Hier soir J m’a montré un texte en anglais, extrait de The Fugitives, un roman de John Broderick. Je l’ai traduit (et le miracle, c’est à chaque instant, par tous les temps) :

Les pavés luisaient sous la lune givrée. Le visage de Lily, tourné vers le ciel, était blanc et sans relief, tel du buvard sous la lumière filtrée d’en haut. Les rues étroites, sinueuses, au fond desquelles les rayons de la lune froide se jetaient, avaient pour elle la beauté d’une nuit d’été sur la rivière. Il y avait un frisson de joie dans l’air et elle avait envie, incroyablement, de ramasser une toupie qui reposait dans le caniveau brillant, et de la faire tourner. Elle s’arrêta, regarda autour d’elle avec un sentiment de culpabilité. Quelques vieilles femmes se hâtaient au retour de l’église, un couple était assis côte à côte dans une voiture garée. Personne d’autre alentour. Elle resta quelques instants à regarder la toupie, retournant doucement le jouet cassé du bout de sa chaussure aux scintillements blancs dans la lumière froide. Puis, se décidant soudain, avec un imperceptible regret qui ne fit qu’ajouter à son sentiment aigu de joie présente, elle partit d’un pas rapide.

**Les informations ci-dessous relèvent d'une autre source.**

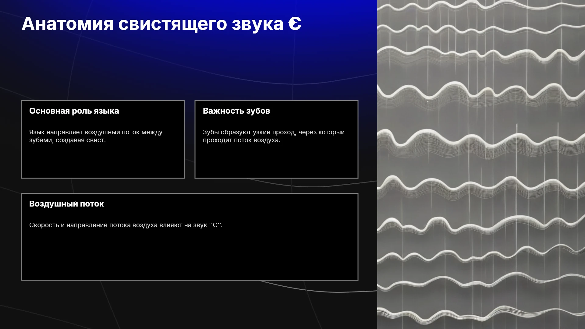The height and width of the screenshot is (329, 585).
Task: Click empty lower area of "Основная роль языка" card
Action: click(103, 161)
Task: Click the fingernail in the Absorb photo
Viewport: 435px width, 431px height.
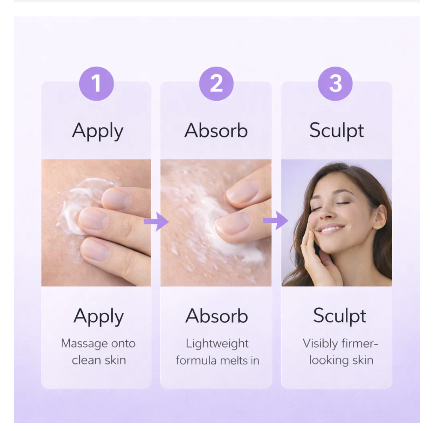Action: [x=233, y=223]
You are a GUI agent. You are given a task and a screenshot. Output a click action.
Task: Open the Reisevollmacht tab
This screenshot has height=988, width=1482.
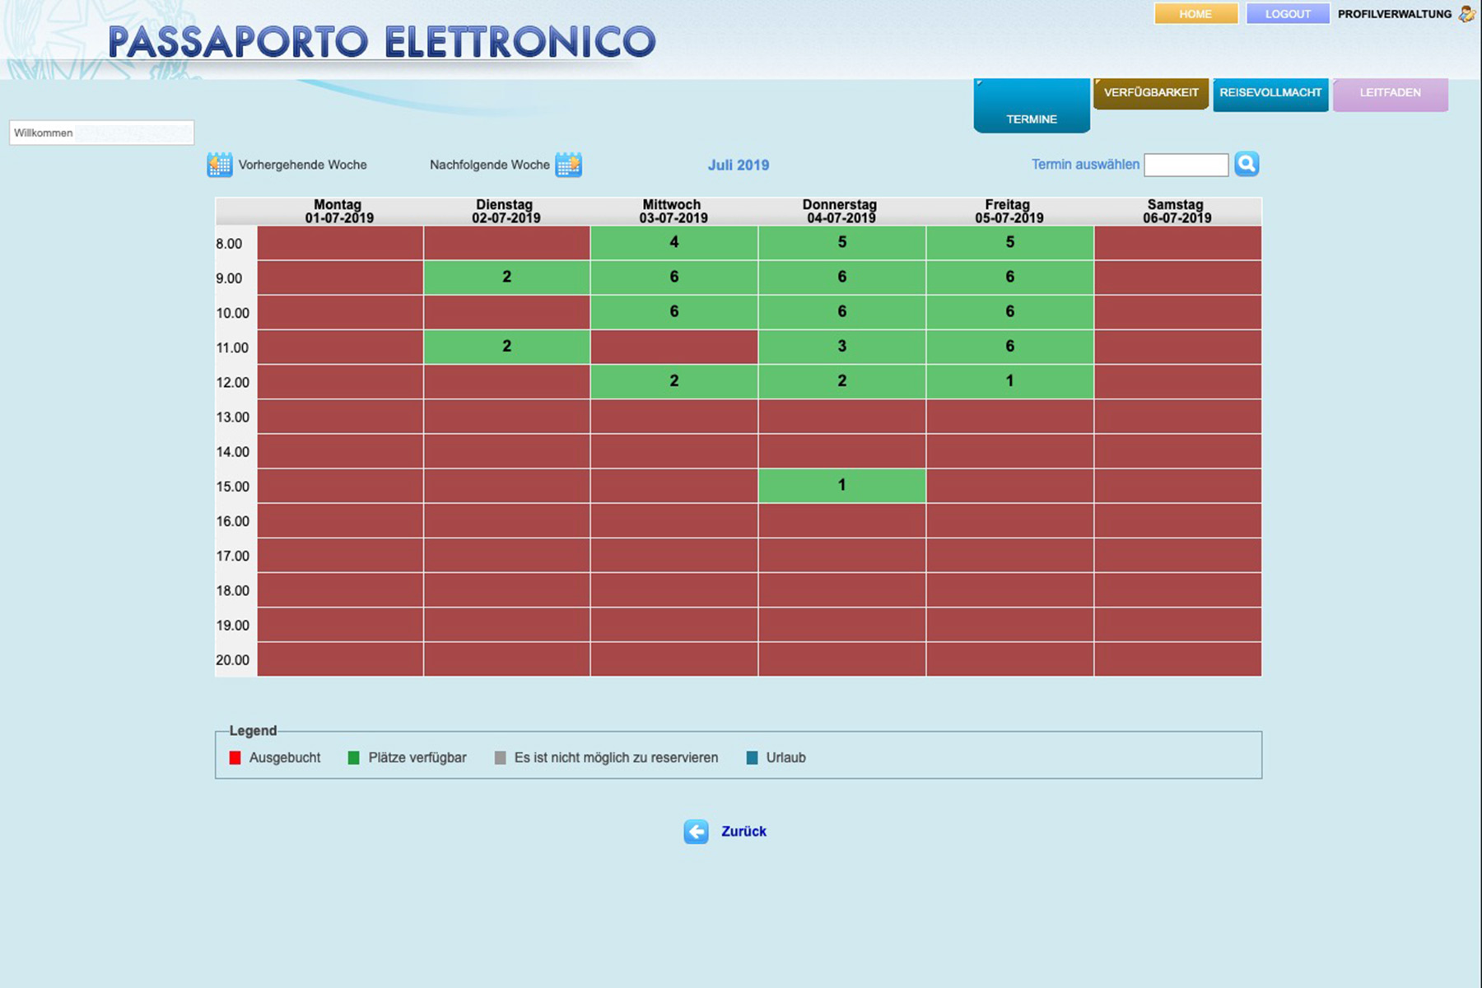tap(1270, 93)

Derrière elle, les pubs avec leurs rangs de bouteilles vertes fantomatiques aux fenêtres. Derrière elle, l’immense église d’ivoire. Passant le pont vert-de-gris au-dessus de la rivière d’argent, avançant à travers la ville presque vide dont les portes poussiéreuses et les toits désordonnés avaient soudain été touchés pour elle d’un rayonnement éclatant, miraculeux.